Ambrosia Energy to Build Solar, Battery Plants for AI Data Centers by 2030

Ambrosia Energy to Build Solar, Battery Plants for AI Data Centers by 2030

Ambrosia Energy has laid out plans to build solar and battery storage facilities dedicated to powering AI data centers, aiming to have the first projects online by 2030. The company, a developer and operator of renewable energy assets, said the move is a direct response to the steep climb in electricity demand driven by artificial intelligence computing.

The growing energy appetite of AI

AI data centers consume far more power than traditional server farms. Training large language models and running inference at scale require massive amounts of electricity, often around the clock. That has pushed energy companies and tech firms alike to look for new sources of generation. Ambrosia Energy’s announcement positions it as one of the first developers to pair solar and battery storage specifically for AI workloads rather than general grid supply.
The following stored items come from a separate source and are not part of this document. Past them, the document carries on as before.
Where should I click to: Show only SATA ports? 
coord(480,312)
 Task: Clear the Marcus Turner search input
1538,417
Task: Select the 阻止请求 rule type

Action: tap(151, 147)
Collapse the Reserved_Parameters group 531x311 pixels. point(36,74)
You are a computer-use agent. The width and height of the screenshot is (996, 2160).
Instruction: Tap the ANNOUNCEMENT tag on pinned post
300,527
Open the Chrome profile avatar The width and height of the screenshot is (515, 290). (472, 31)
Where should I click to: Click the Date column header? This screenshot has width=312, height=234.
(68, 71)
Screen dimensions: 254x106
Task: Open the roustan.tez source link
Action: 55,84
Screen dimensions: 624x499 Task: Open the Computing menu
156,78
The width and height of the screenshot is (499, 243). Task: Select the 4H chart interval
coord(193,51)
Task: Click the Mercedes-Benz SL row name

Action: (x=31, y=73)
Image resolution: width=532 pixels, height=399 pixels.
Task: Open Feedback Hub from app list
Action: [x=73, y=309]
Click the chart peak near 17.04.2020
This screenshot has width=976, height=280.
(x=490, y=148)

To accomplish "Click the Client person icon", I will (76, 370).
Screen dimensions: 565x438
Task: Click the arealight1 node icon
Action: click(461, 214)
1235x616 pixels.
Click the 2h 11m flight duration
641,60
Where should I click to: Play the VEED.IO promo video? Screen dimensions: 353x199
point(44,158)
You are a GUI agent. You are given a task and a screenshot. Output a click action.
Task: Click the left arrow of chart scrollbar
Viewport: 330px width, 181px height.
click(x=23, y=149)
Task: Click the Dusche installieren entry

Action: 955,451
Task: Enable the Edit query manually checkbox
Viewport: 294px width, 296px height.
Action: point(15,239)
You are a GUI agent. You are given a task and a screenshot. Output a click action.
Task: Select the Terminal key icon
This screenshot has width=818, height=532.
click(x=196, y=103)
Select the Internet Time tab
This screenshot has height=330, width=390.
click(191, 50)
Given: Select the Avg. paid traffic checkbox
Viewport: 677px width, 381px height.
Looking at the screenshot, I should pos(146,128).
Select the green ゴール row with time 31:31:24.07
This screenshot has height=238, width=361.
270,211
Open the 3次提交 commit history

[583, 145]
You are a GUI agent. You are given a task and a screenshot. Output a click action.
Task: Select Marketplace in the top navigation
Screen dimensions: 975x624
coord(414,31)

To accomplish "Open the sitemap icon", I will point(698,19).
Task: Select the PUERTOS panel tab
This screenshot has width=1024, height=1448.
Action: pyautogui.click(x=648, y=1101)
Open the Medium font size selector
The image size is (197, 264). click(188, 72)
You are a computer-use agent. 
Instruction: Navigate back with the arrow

A solar-and-battery approach

The company plans to install utility-scale solar fields alongside lithium-ion battery systems. Solar alone cannot run a data center at night, so the batteries will store midday generation for evening and overnight use. Ambrosia Energy did not disclose the total capacity it intends to build, nor the exact locations. But the technology pairing is a common way to firm up intermittent renewables for a steady power supply.

A timeline to 2030

Ambrosia Energy set the end of this decade as its target for deploying the first round of plants. That gives the company roughly six years to secure land, permits, financing, and grid interconnection agreements. The pace of AI adoption and the associated energy demand ramp-up could accelerate or slow the timeline, but the company’s stated goal is clear: dedicated renewable power for data centers before 2030.

The announcement comes as regulators and grid operators scrutinise the environmental footprint of AI. Some data center operators have signed power purchase agreements for wind and solar, but Ambrosia Energy is building its own generation assets rather than buying from existing projects. That approach gives the company direct control over the energy mix but also carries construction and operational risk.

Ambrosia Energy now must turn the plan into concrete projects. Permitting, supply chain constraints for solar panels and batteries, and competition for grid capacity will all shape whether the 2030 deadline holds. The company has not yet announced any specific sites or offtake agreements with data center customers.